A couple of weeks ago with the sun high in the sky over the field a friend and I went to see what we could find, and both came away very happy with our bargains - then we topped it all by calling in at the local antique fair for one or two more!!

Not a miniature,  but I spotted an unusual sand picture from The Isle of Wight - it's approx 7" x 5"   and I haven't seen one before.  The island is famous for its coloured sands and these have been used for many, many years in creating sand-filled glass ornaments for tourists.  When our 'children' were small (long time ago now) and we holidayed there we created our own small version in a glass jar.

Sorry about my large shadow...try and ignore it!
Close-up of detail.  The sand looks like pastel.
What I loved about this one is that according to the handwritten script on the back is that it was given to 'Mum' by her son in 1948.  I'm sure it was a much loved present and I hated to think of it unloved and languishing in old box.
It would be fair to say that not everyone else who has seen it likes it......Oh well - one man's junk etc...

A couple of small Toby jugs will look just right on one of my hanging type-setting frames I think.
I love little vintage tins -this one is Tiger Balm.

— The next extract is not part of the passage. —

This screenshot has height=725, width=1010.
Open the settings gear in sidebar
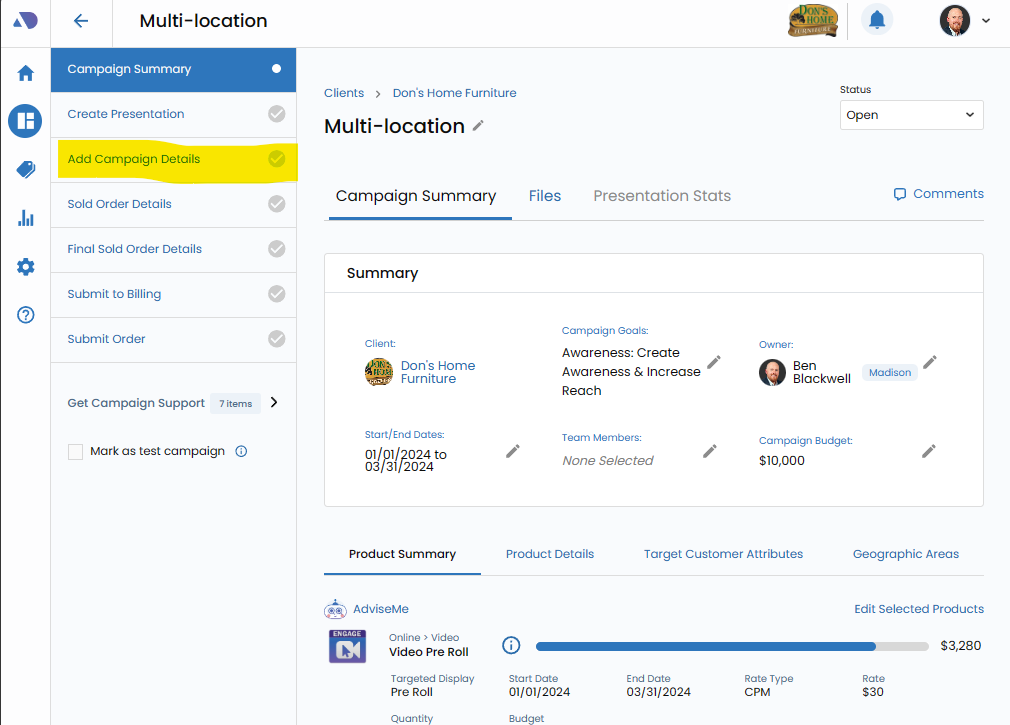tap(26, 267)
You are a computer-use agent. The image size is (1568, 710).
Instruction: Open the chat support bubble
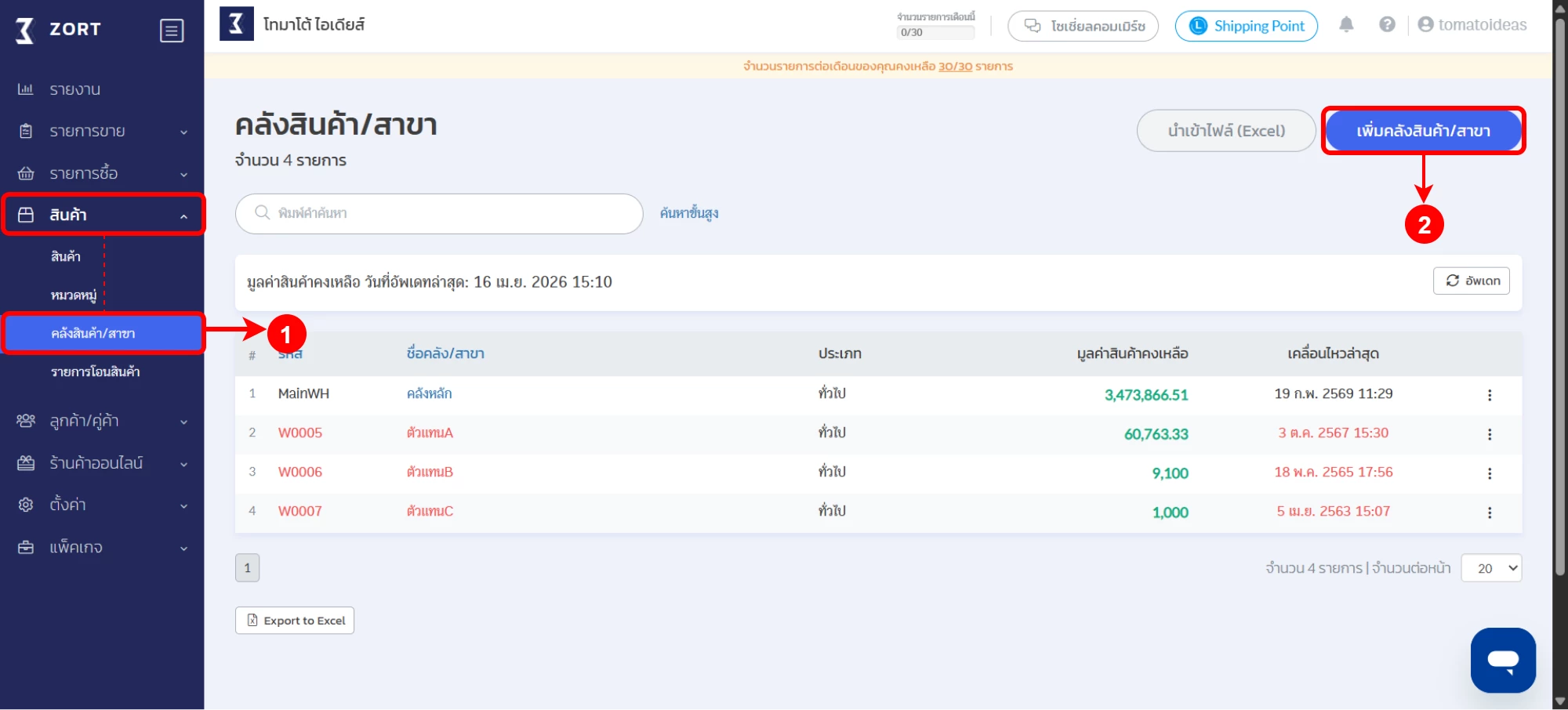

I couldn't resist this little carved wooden angel and splendid elephant who surprisingly still has his tusks. The tiny vintage wooden dog will get used along the way in a future project, and I expect my lovely china lady will move to the hanging boxes...... I wonder what she used to top?

The worn much loved vintage handpainted wooden plate, a present from my car-booting friend, will be included in the new project, when I get around to it.

Now for my favourite bargain - again very little money spent for what I think is an absolute treasure.

We, and the stallholder were baffled by this tiny decorated bentwood box, with a lid that did not appear to be removable.
Clearly of some age, I couldn't resist it and spent an afternoon researching.  Tiny pokerwork writing on the base indentified it as being made in Gothenburg (Sweden) but I couldn't decipher more.

Finally I THINK I have identified it as being possibly early 1900s and a copy of a traditional Scandinavian storage box used for seed grain or valuables - an ancient and traditional design.  I also found out how to open it, but it's so tiny and delicate I'm not going to risk that.
So if any of you can confirm that or tell me more I'd be very happy to hear from you.

And finally - purchased at an earlier  car boot, a lovely small Edwardian jug only around 7"" tall that will look lovely filled with summer flowers.